The newly birthed student wing has been irked by what they say is a reduction of non-tuition fees to N$3 000 and ridiculed NANSO for striking such a deal which failed students.
“They have taken a decision that they are going to reduce the amount without even talking to the students before doing that. N$24 000 is not enough. You have students who have a degree in medicine, they probably get N$30 000 to N$40 000 in tuition fees.
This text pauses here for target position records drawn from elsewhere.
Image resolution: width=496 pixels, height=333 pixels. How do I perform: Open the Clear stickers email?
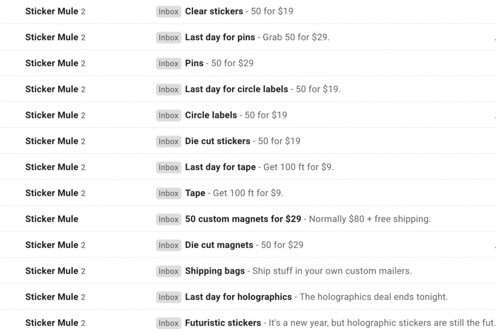pyautogui.click(x=248, y=12)
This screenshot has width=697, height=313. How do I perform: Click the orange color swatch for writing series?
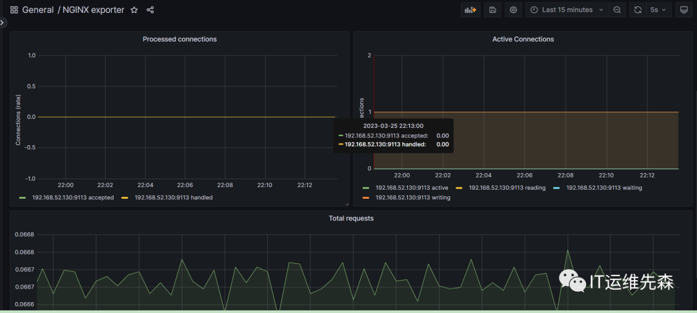pos(365,197)
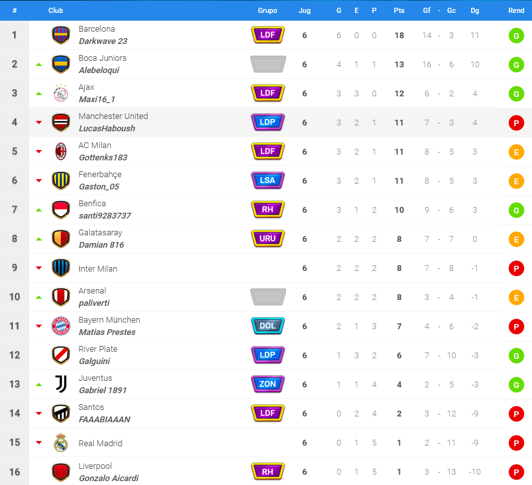The width and height of the screenshot is (532, 485).
Task: Click the Grupo column header
Action: tap(267, 10)
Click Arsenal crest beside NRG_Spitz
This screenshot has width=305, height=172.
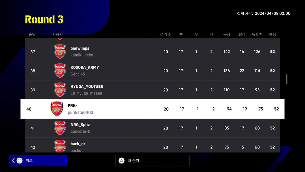point(60,128)
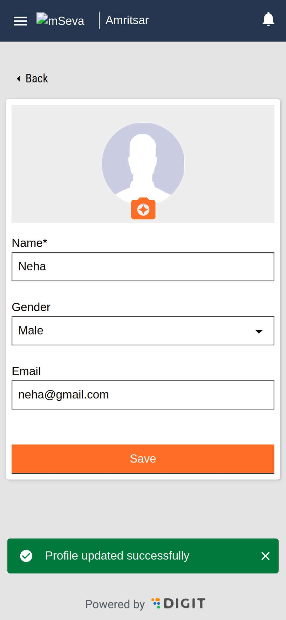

You give me N$24 000 to pay N$11 000 of hostel and then you try to cover up with N$3 000 just to rub our backs for what?”
NSFAF beneficiary and Landless People’s Movement’s spokesperson, Utaara Uti Moota said they were looking for funds not to buy fancy smart phones but for their future and slammed NANSO for “selling us out”.
She also said a maximum of N$4 000 was enough for some students’ text books which made the N$3 000 worthless.
“We signed a contract with NSFAF for them to give us N$22 000 of non-tuition fee which they have failed to pay us and they are giving us N$3 000. Mind you, have you seen the rent prices? That is not even enough for a month of rent for a single bedroom in Katutura!” said Moota.
Secretary General for NANSO, Simon Taapopi has however said Moota is not basing her argument on facts saying there was no decrease from the non-tuition fees.
“The N$3 000 negotiated with the fund was from the remaining N$14 000 of non-tuition fees from the N$21 000, the rest has already been paid. Basically, we agreed to that particular deal because if the fund had to pay the full amount outstanding to all students, we would be in a situation where by the fund could not take in any or a small amount of beneficiaries for this financial year,” he said.
Moota has also said NSFAF should have come up with stringent requirements for students who apply to go study abroad so that more can stay in the country.
“If everyone is leaving who is going to build the country?” she queried.
She has also proposed that more investments be placed in small institutions like Lingua and Monitronics while she slammed NSFAF for restricting funding only to students from the country’s three major universities, University of Namibia, International University of Management and Namibia University of Science and Technology.
Taapopi bashed back at this as untrue, saying the fund was catering for students going to smaller institutions than these.
Meanwhile the deal both NANSO and NSFAF which also included student representative from various institutions came in time to avoid a student demonstration which had been mooted for the 4th of July in response to the rejection of 6 000 students and failure of 2017’s tuition and non-tuition fees.